**PROVIDED RECORDS:**

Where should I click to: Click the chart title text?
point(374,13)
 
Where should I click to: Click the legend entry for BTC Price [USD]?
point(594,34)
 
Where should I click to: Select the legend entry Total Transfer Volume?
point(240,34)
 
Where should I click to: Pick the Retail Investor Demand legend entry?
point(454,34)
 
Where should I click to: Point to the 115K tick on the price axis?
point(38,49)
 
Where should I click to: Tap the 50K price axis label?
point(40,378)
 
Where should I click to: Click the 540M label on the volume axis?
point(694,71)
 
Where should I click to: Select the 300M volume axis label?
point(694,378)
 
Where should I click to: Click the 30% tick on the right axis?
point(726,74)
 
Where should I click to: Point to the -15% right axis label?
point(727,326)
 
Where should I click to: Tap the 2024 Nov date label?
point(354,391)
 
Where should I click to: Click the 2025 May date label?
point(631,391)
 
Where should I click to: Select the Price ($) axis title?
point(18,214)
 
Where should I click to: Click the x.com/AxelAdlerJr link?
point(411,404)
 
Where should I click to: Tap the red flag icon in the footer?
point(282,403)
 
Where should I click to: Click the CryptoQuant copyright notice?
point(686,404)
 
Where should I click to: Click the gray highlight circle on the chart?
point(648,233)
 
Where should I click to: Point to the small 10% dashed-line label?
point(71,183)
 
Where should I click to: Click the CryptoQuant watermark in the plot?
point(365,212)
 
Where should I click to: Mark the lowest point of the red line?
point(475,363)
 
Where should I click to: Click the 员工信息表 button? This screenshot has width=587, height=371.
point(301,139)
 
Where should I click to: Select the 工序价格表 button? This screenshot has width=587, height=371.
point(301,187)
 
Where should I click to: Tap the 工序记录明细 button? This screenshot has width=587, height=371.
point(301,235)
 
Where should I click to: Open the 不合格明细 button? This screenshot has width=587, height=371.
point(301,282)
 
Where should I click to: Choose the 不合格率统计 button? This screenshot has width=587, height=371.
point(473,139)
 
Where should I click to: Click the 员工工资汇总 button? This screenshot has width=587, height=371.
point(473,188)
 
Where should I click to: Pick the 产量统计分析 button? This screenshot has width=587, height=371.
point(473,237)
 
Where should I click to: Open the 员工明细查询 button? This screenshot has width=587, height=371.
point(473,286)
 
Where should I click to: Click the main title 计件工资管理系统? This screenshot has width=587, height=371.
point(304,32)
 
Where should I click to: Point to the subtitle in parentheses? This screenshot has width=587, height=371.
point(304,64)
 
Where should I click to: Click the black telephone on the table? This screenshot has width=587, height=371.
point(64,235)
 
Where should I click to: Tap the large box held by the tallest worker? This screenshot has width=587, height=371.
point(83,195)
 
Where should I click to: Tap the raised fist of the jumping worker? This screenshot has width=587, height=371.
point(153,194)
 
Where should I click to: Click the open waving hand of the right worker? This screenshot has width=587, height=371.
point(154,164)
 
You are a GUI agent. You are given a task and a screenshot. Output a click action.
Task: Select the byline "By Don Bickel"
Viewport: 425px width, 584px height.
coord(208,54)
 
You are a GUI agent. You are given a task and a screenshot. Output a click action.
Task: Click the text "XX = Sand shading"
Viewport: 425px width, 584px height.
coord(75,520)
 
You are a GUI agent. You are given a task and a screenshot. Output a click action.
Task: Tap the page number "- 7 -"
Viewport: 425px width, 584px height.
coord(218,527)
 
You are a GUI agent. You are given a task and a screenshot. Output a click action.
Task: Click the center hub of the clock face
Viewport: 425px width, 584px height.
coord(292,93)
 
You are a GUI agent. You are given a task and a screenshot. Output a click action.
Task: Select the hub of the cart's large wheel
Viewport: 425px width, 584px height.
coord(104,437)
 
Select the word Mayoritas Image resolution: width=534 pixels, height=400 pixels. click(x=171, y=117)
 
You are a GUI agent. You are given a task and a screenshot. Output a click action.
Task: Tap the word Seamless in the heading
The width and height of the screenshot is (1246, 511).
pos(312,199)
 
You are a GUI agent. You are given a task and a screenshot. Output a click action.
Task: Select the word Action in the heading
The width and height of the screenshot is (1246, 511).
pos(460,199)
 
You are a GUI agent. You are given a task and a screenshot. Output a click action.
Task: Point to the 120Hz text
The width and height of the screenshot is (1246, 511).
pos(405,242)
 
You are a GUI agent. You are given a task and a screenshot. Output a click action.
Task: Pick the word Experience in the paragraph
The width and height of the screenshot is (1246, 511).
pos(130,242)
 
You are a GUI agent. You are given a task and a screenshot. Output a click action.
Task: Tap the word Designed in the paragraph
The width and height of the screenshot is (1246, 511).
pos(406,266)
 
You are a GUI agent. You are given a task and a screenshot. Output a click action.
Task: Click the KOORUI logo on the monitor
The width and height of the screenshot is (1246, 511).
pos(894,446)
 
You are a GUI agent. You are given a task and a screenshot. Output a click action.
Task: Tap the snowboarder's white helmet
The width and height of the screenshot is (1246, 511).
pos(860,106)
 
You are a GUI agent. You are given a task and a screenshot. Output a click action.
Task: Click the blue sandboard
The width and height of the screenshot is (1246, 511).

**WHAT IS ASKED:**
Reproduce the listing above line for line, with no changes.

**EXERCISE RESULT:**
Where should I click to: Click the chart title text?
point(374,13)
 
Where should I click to: Click the legend entry for BTC Price [USD]?
point(594,34)
 
Where should I click to: Select the legend entry Total Transfer Volume?
point(240,34)
 
Where should I click to: Pick the Retail Investor Demand legend entry?
point(454,34)
 
Where should I click to: Point to the 115K tick on the price axis?
point(38,49)
 
Where should I click to: Tap the 50K price axis label?
point(40,378)
 
Where should I click to: Click the 540M label on the volume axis?
point(694,71)
 
Where should I click to: Select the 300M volume axis label?
point(694,378)
 
Where should I click to: Click the 30% tick on the right axis?
point(726,74)
 
Where should I click to: Point to the -15% right axis label?
point(727,326)
 
Where should I click to: Tap the 2024 Nov date label?
point(354,391)
 
Where should I click to: Click the 2025 May date label?
point(631,391)
 
Where should I click to: Select the Price ($) axis title?
point(18,214)
 
Where should I click to: Click the x.com/AxelAdlerJr link?
point(411,404)
 
Where should I click to: Tap the red flag icon in the footer?
point(282,403)
 
Where should I click to: Click the CryptoQuant copyright notice?
point(686,404)
 
Where should I click to: Click the gray highlight circle on the chart?
point(648,233)
 
Where should I click to: Point to the small 10% dashed-line label?
point(71,183)
 
Where should I click to: Click the CryptoQuant watermark in the plot?
point(365,212)
 
Where should I click to: Mark the lowest point of the red line?
point(475,363)
 
Where should I click to: Click the 员工信息表 button? This screenshot has width=587, height=371.
point(301,139)
 
Where should I click to: Select the 工序价格表 button? This screenshot has width=587, height=371.
point(301,187)
 
Where should I click to: Tap the 工序记录明细 button? This screenshot has width=587, height=371.
point(301,235)
 
Where should I click to: Open the 不合格明细 button? This screenshot has width=587, height=371.
point(301,282)
 
Where should I click to: Choose the 不合格率统计 button? This screenshot has width=587, height=371.
point(473,139)
 
Where should I click to: Click the 员工工资汇总 button? This screenshot has width=587, height=371.
point(473,188)
 
Where should I click to: Pick the 产量统计分析 button? This screenshot has width=587, height=371.
point(473,237)
 
Where should I click to: Open the 员工明细查询 button? This screenshot has width=587, height=371.
point(473,286)
 
Where should I click to: Click the main title 计件工资管理系统? This screenshot has width=587, height=371.
point(304,32)
 
Where should I click to: Point to the subtitle in parentheses? This screenshot has width=587, height=371.
point(304,64)
 
Where should I click to: Click the black telephone on the table? This screenshot has width=587, height=371.
point(64,235)
 
Where should I click to: Tap the large box held by the tallest worker? This screenshot has width=587, height=371.
point(83,195)
 
Where should I click to: Tap the raised fist of the jumping worker? This screenshot has width=587, height=371.
point(153,194)
 
Where should I click to: Click the open waving hand of the right worker? This screenshot has width=587, height=371.
point(154,164)
 
You are a GUI agent. You are given a task and a screenshot. Output a click action.
Task: Select the byline "By Don Bickel"
Viewport: 425px width, 584px height.
coord(208,54)
 
You are a GUI agent. You are given a task and a screenshot. Output a click action.
Task: Click the text "XX = Sand shading"
Viewport: 425px width, 584px height.
coord(75,520)
 
You are a GUI agent. You are given a task and a screenshot. Output a click action.
Task: Tap the page number "- 7 -"
Viewport: 425px width, 584px height.
coord(218,527)
 
You are a GUI agent. You are given a task and a screenshot. Output a click action.
Task: Click the center hub of the clock face
Viewport: 425px width, 584px height.
coord(292,93)
 
You are a GUI agent. You are given a task and a screenshot. Output a click action.
Task: Select the hub of the cart's large wheel
Viewport: 425px width, 584px height.
coord(104,437)
 
Select the word Mayoritas Image resolution: width=534 pixels, height=400 pixels. click(x=171, y=117)
 
You are a GUI agent. You are given a task and a screenshot. Output a click action.
Task: Tap the word Seamless in the heading
The width and height of the screenshot is (1246, 511).
pos(312,199)
 
You are a GUI agent. You are given a task and a screenshot. Output a click action.
Task: Select the word Action in the heading
The width and height of the screenshot is (1246, 511).
pos(460,199)
 
You are a GUI agent. You are given a task and a screenshot. Output a click action.
Task: Point to the 120Hz text
The width and height of the screenshot is (1246, 511).
pos(405,242)
 
You are a GUI agent. You are given a task and a screenshot. Output a click action.
Task: Pick the word Experience in the paragraph
The width and height of the screenshot is (1246, 511).
pos(130,242)
 
You are a GUI agent. You are given a task and a screenshot. Output a click action.
Task: Tap the word Designed in the paragraph
The width and height of the screenshot is (1246, 511).
pos(406,266)
 
You are a GUI agent. You are given a task and a screenshot. Output a click action.
Task: Click the KOORUI logo on the monitor
The width and height of the screenshot is (1246, 511).
pos(894,446)
 
You are a GUI agent. You are given a task and a screenshot. Output a click action.
Task: Tap the snowboarder's white helmet
The width and height of the screenshot is (1246, 511).
pos(860,106)
 
You are a GUI agent. You are given a task and a screenshot. Output a click action.
Task: Click the blue sandboard
The width and height of the screenshot is (1246, 511).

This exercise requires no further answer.